Summary

Card from Sylvia to Lindsay, dated 27 May 1969 in response to a letter written to her by Lindsay from the ship R.M.S. Windsor Castle. She states that she burnt her hand and so a friend is writing the letter for her. She also references the fact that Lindsay won the fancy dress competition on board, and mentions several friends of theirs. Lindsay had sailed ahead to London, with Sylvia to follow by plane so that they could get married.
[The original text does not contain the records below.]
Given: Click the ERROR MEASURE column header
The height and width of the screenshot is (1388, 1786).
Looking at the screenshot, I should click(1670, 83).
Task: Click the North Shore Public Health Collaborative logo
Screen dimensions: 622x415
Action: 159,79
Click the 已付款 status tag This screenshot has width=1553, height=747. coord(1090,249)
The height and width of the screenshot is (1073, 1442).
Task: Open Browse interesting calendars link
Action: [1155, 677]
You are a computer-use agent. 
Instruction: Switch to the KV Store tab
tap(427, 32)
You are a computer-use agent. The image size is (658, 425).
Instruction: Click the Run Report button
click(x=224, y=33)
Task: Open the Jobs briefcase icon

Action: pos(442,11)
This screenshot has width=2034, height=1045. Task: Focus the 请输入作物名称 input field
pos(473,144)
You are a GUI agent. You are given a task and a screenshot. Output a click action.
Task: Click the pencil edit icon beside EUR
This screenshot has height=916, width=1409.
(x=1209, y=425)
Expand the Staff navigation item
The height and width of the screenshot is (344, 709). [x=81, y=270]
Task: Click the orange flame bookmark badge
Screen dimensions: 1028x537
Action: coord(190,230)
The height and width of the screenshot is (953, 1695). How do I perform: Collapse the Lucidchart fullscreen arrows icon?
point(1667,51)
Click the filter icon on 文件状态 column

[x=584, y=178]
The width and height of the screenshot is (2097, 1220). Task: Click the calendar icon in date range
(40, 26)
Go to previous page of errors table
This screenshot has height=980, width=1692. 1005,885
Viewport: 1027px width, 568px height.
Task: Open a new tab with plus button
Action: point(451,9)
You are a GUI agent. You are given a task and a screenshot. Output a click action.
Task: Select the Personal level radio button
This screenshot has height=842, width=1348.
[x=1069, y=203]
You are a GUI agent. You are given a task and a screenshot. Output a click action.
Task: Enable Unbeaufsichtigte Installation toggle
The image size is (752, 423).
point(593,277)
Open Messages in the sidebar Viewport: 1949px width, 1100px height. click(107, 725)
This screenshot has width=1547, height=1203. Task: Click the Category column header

Sylvia Boyes (a South African-born orphan) and Lindsay Motherwell (a Melbourne-born drummer) met in Cape Town, South Africa in 1967 through their theatre connections. They fell in love but due to apartheid laws were forced to leave South Africa to marry in London. They subsequently relocated permanently to Melbourne in 1970.

Physical Description

Card, on the front a photo of a front door.

Significance

Statement of Historical Significance:
This collection provides a significant opportunity to represent political and personal freedom as a motivation for migrating to Australia within the international context of both apartheid in South Africa and the end of the White Australia policy in Australia. The personal narrative is well documented and the objects provide a material way to follow the lives of both Lindsay and Sylvia, both separately and where they coincide in South Africa and onwards together to Melbourne. While this is ultimately a love story, it plays out through the collection against the backdrop of apartheid South Africa, sixties London and an increasingly multicultural Australia.